▶ _What this task involves_
Swap "Toggle" for "Enable" in the material from the line with "The image size is (1137, 600)." to the line with "[x=32, y=276]", changing nothing else, and write out only those lines.

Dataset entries

=====

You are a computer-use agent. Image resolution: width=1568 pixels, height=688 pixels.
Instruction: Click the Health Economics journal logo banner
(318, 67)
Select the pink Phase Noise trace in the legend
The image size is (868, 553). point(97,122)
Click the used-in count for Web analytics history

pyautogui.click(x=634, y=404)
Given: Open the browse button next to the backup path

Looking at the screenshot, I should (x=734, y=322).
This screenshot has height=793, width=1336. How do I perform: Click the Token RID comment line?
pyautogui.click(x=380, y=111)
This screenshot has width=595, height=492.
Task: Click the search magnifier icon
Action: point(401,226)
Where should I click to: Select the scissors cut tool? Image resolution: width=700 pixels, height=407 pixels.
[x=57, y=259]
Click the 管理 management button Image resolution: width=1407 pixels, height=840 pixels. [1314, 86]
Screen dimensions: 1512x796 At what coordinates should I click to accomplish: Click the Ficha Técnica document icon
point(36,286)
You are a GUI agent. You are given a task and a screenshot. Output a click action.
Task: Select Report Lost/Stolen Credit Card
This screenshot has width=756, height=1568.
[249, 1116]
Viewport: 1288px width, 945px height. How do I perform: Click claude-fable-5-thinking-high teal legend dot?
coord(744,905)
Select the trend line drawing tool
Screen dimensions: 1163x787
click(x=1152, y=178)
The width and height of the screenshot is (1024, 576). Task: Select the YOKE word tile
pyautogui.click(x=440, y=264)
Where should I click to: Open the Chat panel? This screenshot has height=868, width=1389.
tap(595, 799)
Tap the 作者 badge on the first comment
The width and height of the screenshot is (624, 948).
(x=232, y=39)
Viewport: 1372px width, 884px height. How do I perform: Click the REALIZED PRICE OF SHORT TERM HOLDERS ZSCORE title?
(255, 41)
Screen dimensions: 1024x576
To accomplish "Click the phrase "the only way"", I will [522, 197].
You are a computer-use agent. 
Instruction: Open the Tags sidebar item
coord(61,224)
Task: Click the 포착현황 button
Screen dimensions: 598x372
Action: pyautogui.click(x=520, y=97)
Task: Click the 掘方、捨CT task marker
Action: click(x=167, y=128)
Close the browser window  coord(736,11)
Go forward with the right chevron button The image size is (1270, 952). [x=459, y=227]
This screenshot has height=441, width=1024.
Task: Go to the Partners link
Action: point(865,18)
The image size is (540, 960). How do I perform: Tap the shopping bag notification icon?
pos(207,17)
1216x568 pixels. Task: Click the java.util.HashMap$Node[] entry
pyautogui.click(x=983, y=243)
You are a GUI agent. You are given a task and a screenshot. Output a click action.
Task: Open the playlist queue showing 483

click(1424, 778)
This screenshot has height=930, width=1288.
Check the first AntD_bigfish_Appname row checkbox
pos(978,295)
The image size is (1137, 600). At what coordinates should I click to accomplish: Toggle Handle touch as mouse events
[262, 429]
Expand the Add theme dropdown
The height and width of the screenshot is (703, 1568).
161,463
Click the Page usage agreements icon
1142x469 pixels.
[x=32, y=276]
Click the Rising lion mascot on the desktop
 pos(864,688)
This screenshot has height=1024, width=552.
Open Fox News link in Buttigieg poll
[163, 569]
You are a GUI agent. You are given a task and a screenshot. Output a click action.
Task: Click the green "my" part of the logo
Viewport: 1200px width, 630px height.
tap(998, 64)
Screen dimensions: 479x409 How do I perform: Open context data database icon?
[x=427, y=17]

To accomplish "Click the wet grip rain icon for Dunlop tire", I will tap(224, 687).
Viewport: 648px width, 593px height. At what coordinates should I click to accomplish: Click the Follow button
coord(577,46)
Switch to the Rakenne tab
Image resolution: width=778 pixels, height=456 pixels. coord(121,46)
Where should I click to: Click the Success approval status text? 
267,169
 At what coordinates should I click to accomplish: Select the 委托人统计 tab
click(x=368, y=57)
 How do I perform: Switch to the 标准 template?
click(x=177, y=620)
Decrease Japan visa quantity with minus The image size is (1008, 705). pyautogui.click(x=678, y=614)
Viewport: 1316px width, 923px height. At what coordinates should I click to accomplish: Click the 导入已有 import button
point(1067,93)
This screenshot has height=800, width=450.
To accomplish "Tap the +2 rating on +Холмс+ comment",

=====

▶ _Problem solution_
The image size is (1137, 600). At what coordinates should I click to accomplish: Enable Handle touch as mouse events
[262, 429]
Expand the Add theme dropdown
The height and width of the screenshot is (703, 1568).
161,463
Click the Page usage agreements icon
1142x469 pixels.
[x=32, y=276]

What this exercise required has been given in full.